Ross likens independent film to pornography, saying that you know it when you see it. But when he tries to pin down a definition it doesn’t get much clearer. He says, “There’s an aesthetic to indie films. It used to mean films like Clerks and Slackers, Jim Jarmusch, things like that. It doesn’t necessarily mean outside or inside the studio system.”
In other words, the term “independent” no longer has anything to do with whether or not a film was produced independently of a major studio. So what has happened to independent filmmaking?
Over the past 20 years, it became easier for smaller films with smaller budgets to get noticed. Look at El Mariachi, the 1992 film shot for $7,000 that won the Audience Award at Sundance and gave Robert Rodriguez his start. For a brief moment in history, any film school graduate with a camera and decent editing skills could shoot the next big little film, hoping to make a splash at Sundance, SXSW or their local film festival.
This all changed when the average moviegoer started seeing independent films. Hollywood saw a market for films aimed at an adult audience and wanted to cash in. And so, gave birth to the “independent studio” (an oxymoron if ever there was one).

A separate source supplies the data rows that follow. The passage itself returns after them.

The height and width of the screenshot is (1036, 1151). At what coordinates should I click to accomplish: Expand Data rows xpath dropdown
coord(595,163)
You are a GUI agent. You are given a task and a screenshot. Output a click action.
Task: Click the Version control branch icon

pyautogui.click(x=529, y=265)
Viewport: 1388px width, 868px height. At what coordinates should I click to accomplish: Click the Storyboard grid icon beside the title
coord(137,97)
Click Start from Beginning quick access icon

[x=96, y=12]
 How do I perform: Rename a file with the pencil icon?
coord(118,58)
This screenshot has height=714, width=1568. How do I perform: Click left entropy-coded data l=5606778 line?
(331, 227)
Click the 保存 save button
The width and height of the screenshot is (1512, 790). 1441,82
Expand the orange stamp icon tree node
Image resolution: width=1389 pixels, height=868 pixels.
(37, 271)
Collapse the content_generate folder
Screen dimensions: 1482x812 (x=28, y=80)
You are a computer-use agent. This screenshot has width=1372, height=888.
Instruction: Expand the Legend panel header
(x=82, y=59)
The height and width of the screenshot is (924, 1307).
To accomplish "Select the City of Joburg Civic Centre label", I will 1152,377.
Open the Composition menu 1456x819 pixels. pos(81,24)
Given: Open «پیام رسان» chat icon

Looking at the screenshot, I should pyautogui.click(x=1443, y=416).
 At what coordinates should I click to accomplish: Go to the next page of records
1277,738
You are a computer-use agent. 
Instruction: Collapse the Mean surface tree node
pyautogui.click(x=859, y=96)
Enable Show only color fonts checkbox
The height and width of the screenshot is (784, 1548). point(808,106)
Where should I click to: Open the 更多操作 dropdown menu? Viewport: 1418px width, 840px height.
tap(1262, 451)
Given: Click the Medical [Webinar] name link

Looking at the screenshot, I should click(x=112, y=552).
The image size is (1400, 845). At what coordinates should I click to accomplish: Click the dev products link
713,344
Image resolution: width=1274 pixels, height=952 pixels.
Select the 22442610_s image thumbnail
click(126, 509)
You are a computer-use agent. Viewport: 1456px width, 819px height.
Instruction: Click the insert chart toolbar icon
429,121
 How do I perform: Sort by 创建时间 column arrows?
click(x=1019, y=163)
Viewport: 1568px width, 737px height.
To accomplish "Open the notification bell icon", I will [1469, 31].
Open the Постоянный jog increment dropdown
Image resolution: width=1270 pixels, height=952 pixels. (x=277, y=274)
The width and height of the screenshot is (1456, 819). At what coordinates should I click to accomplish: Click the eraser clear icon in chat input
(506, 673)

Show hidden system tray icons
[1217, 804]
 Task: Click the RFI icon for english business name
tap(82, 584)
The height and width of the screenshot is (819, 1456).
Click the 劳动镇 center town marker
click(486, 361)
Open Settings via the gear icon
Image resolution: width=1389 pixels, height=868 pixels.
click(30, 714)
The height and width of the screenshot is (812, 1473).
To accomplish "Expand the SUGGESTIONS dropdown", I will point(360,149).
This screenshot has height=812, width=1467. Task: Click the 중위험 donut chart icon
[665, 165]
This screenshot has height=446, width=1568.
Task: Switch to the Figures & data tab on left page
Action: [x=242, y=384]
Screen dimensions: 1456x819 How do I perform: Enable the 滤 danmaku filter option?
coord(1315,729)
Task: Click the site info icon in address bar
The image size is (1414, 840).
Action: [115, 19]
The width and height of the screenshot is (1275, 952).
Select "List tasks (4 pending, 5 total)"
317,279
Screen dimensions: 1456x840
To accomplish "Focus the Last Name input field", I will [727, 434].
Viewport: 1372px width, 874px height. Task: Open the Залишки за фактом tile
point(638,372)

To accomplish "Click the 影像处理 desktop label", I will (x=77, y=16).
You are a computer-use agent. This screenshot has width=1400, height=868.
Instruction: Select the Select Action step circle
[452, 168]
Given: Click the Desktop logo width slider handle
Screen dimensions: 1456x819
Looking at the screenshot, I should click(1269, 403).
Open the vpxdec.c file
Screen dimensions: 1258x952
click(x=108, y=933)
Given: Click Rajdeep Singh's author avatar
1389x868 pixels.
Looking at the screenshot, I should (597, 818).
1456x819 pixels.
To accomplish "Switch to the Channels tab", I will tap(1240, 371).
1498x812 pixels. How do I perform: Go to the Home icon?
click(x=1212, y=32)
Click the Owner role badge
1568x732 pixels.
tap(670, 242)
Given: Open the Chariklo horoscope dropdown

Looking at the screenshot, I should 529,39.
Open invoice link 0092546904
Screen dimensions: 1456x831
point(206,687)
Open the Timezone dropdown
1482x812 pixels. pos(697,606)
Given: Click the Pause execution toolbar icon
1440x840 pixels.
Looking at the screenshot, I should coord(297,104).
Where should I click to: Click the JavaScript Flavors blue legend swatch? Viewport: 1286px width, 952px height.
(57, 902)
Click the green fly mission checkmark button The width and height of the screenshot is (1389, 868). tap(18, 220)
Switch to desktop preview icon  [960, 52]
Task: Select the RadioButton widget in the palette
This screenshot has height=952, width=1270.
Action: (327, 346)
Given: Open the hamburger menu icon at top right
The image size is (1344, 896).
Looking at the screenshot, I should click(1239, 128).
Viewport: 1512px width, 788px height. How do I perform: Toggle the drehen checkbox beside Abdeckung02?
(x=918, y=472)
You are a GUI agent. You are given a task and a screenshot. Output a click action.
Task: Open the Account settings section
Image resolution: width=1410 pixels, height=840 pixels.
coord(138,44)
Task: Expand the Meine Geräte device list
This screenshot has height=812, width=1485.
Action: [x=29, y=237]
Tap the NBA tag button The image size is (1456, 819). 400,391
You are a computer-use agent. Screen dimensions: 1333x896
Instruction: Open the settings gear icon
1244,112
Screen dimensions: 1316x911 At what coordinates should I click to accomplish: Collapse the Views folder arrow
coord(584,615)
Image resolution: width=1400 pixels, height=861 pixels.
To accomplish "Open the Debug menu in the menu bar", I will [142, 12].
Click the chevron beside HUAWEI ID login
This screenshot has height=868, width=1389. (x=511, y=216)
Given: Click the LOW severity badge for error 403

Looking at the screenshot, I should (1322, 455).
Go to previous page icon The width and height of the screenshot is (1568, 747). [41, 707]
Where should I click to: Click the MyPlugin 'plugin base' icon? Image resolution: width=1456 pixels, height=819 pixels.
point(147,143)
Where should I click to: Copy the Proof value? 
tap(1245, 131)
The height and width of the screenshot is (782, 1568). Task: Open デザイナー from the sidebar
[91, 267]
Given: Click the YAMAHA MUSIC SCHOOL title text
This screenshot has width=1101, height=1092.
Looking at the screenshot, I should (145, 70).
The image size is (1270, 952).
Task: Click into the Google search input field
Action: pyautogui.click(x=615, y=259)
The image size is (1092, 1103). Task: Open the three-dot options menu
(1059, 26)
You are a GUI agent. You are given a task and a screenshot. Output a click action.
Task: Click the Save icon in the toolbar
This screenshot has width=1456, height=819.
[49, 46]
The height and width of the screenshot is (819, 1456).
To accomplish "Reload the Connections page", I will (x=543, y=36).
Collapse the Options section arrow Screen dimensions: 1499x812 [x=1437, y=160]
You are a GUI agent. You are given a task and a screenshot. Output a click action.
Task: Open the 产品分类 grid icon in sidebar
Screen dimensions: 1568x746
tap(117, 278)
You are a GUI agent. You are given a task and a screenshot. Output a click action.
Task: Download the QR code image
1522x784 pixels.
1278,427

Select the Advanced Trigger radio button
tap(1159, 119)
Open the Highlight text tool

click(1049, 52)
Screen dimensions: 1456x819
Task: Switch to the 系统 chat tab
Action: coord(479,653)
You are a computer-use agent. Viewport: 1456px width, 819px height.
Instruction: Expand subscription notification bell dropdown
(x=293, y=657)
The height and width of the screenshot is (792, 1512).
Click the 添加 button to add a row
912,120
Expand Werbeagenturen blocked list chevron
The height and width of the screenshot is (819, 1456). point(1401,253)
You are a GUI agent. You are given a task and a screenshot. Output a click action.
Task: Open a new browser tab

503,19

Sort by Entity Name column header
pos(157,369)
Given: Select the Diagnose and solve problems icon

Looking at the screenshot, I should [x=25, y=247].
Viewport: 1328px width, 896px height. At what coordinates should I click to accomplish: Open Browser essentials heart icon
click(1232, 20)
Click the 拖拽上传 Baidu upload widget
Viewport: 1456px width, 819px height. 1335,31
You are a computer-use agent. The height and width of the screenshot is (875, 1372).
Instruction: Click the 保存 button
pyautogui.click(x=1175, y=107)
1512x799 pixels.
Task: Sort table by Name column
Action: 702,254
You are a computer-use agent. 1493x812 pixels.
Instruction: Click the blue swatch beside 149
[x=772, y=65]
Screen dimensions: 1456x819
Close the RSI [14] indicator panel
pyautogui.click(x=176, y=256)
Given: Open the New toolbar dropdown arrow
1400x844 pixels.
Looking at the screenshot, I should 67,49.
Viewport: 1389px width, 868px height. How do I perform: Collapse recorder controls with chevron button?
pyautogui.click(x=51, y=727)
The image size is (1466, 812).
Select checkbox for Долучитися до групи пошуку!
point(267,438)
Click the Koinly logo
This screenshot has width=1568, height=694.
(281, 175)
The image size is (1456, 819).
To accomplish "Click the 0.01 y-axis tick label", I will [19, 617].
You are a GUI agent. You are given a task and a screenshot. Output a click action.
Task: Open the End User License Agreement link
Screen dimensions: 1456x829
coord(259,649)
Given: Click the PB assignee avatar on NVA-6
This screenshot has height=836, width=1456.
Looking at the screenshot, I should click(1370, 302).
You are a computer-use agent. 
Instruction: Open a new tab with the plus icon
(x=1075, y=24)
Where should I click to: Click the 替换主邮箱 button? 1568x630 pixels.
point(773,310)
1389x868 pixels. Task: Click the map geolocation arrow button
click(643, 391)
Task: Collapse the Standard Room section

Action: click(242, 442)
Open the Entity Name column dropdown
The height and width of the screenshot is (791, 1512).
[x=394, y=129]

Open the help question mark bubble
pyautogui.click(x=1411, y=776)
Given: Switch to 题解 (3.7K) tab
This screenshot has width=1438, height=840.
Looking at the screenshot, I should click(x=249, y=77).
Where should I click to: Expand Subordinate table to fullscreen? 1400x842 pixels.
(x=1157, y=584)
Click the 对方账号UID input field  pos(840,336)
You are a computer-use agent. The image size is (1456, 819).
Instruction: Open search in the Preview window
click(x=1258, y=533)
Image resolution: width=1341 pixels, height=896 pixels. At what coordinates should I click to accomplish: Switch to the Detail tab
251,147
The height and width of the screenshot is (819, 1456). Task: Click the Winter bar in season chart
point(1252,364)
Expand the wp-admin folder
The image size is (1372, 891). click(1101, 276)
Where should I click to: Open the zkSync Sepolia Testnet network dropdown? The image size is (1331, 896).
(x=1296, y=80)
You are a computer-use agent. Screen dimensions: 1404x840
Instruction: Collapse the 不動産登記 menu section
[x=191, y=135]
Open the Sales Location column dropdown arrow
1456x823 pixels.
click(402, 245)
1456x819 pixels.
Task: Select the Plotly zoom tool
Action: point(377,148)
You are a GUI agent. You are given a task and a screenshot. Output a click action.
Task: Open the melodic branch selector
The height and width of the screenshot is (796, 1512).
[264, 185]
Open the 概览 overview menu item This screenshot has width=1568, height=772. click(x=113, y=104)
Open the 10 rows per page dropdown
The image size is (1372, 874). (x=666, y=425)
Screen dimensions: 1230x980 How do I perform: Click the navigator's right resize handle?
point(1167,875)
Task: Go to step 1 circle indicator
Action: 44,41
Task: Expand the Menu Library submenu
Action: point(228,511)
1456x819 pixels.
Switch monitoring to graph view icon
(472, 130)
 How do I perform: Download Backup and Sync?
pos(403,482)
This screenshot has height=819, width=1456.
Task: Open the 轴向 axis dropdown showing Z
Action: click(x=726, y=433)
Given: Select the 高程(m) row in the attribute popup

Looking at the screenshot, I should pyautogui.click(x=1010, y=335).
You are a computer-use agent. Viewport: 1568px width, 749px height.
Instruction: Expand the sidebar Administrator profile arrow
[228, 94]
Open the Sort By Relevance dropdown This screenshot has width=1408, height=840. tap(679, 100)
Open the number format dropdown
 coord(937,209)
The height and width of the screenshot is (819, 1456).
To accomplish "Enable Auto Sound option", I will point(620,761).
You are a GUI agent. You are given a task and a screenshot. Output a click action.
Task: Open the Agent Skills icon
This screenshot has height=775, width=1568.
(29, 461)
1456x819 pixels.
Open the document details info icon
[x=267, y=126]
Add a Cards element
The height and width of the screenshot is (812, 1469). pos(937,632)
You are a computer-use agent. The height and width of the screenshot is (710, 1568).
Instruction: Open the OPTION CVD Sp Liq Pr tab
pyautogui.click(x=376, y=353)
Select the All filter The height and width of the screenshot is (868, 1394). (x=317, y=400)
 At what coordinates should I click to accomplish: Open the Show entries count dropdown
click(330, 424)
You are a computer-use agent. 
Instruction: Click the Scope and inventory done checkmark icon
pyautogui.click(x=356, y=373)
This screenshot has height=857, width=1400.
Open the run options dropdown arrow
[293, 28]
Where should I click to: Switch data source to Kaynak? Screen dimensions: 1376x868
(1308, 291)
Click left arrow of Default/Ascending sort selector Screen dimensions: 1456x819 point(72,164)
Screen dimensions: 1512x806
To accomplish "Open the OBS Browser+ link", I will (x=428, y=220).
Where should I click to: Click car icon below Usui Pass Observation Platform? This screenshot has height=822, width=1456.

Enter a slew of “independent” films backed by major studios like Sony, Warner Bros. and 20th Century Fox. With co-financing of films, it has become difficult to distinguish a small budget studio film from a truly independent one.
Even though major studios have co-opted the term “independent,” things are not necessarily bleak. Recent successes like No Country for Old Men (Miramax and Paramount Vantage) and Juno (Fox Searchlight) have proven that a market still exists for smaller, character-driven films.
Is it still possible for a student from an online film school or digital film school to get recognized on the film festival circuit? Sure. But it doesn’t hurt to be aware of the shifting expectations of independent film. Creativity and solid production values are still essential, but the target audience is widening.
“I think indie means thinking man’s entertainment,” says Ross. “Fun movies that aren’t spoon-fed but don’t feel like work. My shorthand is art films with car chases.”